As I said above, the idea of original sin became well-defined in the time of Augustine.  That happened when Augustine undertook to answer what he perceived to be erroneous teaching by Pelagius on the subject of free will.  Why was original sin involved?  Basically, because both men felt that a consideration of the natural state of people, including all their natural tendencies – even if not fully developed, was important to determining whether free will existed.  Pelagius’ side of the debate is not well known because the Church systematically destroyed his writings, just as it did those of most heretics over several centuries.  Nearly all of what is known of Pelagius’ arguments is known through the writings of Augustine.  We will probably never know the extent to which Augustine reconstructed Pelagius’ arguments out of straw before knocking them down.

What were the basic ideas of Augustine related to original sin that were incorporated into official Church doctrines?

First, Augustine believed in an idea that was already ancient in his day, the idea that sex, and its results, were dirty.  Several dozen Biblical texts could be cited to show conclusively that a belief in the dirtiness of sex was shared by the Bible’s authors.
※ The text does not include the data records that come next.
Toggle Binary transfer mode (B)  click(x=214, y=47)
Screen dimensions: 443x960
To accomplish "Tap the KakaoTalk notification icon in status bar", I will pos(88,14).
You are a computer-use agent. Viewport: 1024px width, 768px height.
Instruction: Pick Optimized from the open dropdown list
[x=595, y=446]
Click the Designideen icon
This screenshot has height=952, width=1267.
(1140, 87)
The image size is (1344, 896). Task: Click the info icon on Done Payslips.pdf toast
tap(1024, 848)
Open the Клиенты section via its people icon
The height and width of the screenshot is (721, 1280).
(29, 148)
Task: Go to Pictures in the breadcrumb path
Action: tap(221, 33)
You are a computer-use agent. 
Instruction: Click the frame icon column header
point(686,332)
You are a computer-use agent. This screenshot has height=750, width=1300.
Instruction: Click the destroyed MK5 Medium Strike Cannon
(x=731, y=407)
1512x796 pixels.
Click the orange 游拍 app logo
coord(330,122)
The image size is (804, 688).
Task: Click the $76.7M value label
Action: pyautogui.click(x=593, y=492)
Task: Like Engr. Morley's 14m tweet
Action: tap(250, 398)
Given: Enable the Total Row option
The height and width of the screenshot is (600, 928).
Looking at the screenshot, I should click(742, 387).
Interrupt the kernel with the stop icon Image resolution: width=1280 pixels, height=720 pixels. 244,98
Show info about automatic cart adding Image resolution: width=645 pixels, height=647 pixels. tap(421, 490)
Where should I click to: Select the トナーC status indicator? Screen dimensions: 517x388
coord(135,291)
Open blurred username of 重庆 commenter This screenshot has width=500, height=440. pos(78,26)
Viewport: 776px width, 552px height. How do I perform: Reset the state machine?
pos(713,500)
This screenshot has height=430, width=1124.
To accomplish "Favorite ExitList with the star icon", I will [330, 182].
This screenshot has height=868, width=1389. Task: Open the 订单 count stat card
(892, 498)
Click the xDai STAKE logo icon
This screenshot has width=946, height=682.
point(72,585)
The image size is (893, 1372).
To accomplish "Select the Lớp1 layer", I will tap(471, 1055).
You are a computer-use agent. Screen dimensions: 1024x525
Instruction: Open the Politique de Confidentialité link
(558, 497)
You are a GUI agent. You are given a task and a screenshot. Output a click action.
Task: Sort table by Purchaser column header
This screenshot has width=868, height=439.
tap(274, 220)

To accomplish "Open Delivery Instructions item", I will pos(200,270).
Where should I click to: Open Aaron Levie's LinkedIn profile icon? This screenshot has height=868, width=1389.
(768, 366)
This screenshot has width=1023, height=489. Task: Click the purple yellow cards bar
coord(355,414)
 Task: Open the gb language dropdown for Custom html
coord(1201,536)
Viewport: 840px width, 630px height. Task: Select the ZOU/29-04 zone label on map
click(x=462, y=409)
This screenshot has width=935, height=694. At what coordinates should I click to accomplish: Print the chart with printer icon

In the NT, even Mary was supposedly in need of purification on account of giving birth to Jesus, despite it being a miraculous virginal birth of the Son of God.  Concerning Augustine, it is generally recognized that he had a large amount of baggage from his life prior to conversion that made him quite extreme in his belief in the dirtiness of sex.  After his conversion, Augustine rebelled completely against his former associates, the Manicheans.   They were a peculiar sub-group of Gnostics.   Manicheans taught that all forms of sex were okay as long as a child wasn’t conceived.  Conceiving a child would result in a spiritual being that would be imprisoned in a physical body.  That was bad because the most important goal of the living was to become more of a spiritual being, one freer and freer of the influence of matter.  Most Gnostics differed from the Manicheans by teaching that sex was dirty to begin with, whether or not there was a conception, and it was all the more dirty if you enjoyed it.  It was this form of Gnosticism that heavily influenced Augustine following his conversion, with enormous effects on the Church and its faithful up to the present day.  For one thing, from the time of Augustine up to the twentieth century the Church taught that the purpose of sex is procreation, and not pleasure.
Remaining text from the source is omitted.